Une «cohorte» de 500.000 internautes. Il ne s'agit pas de la dernière manifestation anti-
Hadopi, mais des volontaires invités à participer à une
vaste étude scientifique sur les comportements alimentaires des Français. L'objectif de l'opération, lancée ce lundi par Roselyne Bachelot, est de suivre ces «nutrinautes» pendant cinq ans, afin de mieux comprendre les liens entre nutrition et santé, et d'analyser les facteurs qui déterminent les comportements alimentaires dans la population.
Hypertension artérielle,
maladies cardio-vasculaires,
cancers ou
diabète, nombreuses sont les pathologies pour lesquelles «les déséquilibres nutritionnels représentent l'un des principaux facteurs», a expliqué la ministre de la Santé.
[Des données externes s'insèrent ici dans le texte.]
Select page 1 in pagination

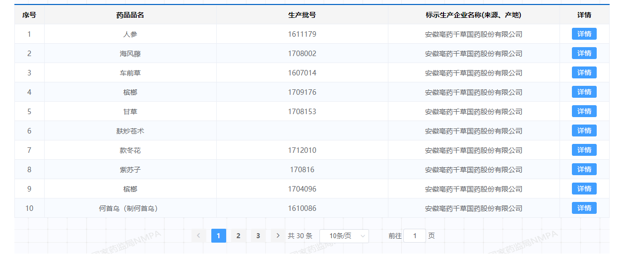point(218,236)
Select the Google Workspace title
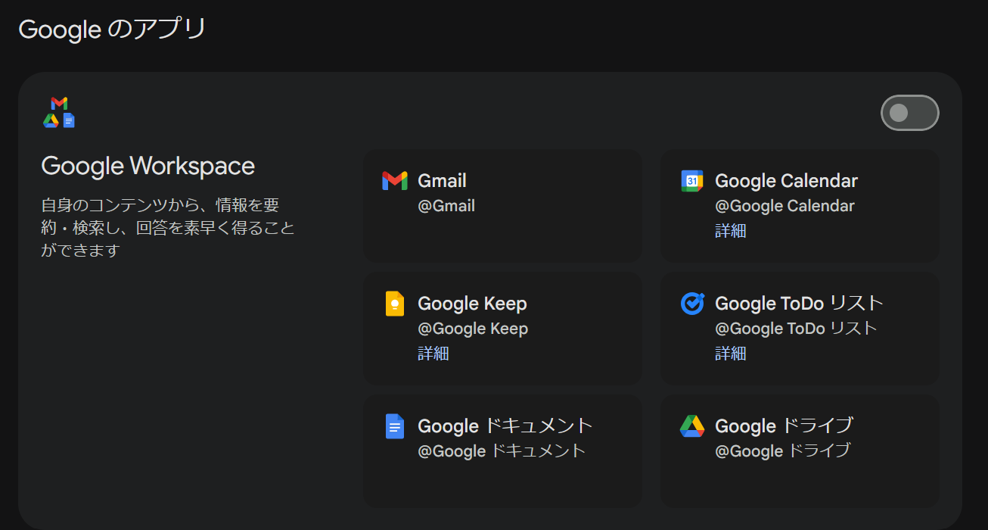Screen dimensions: 988x530 (148, 166)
Entre sens civique et pari ludique
Le programme
NutriNet Santé va tirer «judicieusement parti des possibilités inédites de communication que nous offre Internet», s'est enthousiasmée Roselyne Bachelot. Les volontaires, tous majeurs, seront donc recrutés sur des sites comme
meetic.fr ou encore
doctissimo.fr, grâce à une campagne nationale, qui visera également les boulangeries, la Poste ou les municipalités, selon le promoteur du projet, Serge Hercberg, président du comité de pilotage du Programme national nutrition santé (PNNS).
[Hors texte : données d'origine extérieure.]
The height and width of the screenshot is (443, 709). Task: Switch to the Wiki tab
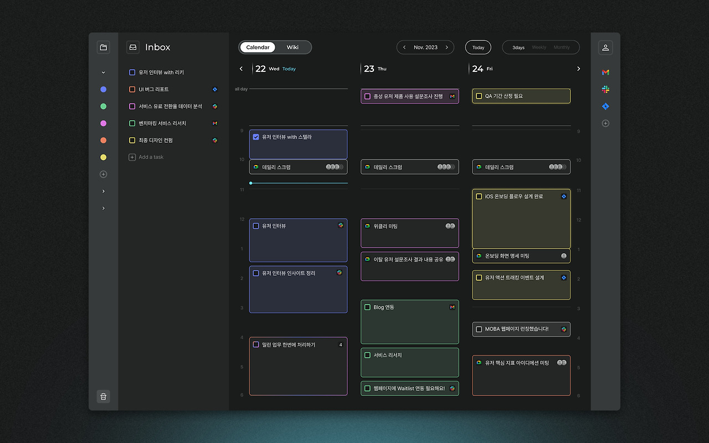coord(292,48)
La participation est bien évidemment bénévole, et l'accent est mis sur le «sens civique» pour
mobiliser les bonnes volontés. Avec la promesse de devenir le «véritable acteur d’un grand programme de recherche dont les retombées seront utiles pour vous et pour les générations futures». Une bonne action, mais aussi une source inépuisable de joie, avec «tout un tas de jeux, d’animations dans le domaine de la nutrition et de la santé» et la possibilité de «partager vos passions et hobbies avec d’autres nutrinautes».
Des questionnaires à actualiser tous les ans
Sur le site créé pour l'occasion, les participants devront répondre chaque année à cinq questionnaires, requérant au total deux heures de temps. Ils comporteront des questions sur le mode de vie, la santé, le poids et la taille, l'activité physique et les habitudes alimentaires avec la description de «trois journées alimentaires». Ce kit de base est à renseigner chaque année, avec d’autres éventuels questionnaires complémentaires proposés par email, prenant une vingtaine de minutes chacun.
D'un coût d'environ un million d'euros par an, l'étude est financée par le ministère de la Santé et la
Fondation pour la recherche médicale. Ses résultats seront publiés «très régulièrement», selon Serge Hercberg, les premières données étant attendues au bout de 6 mois.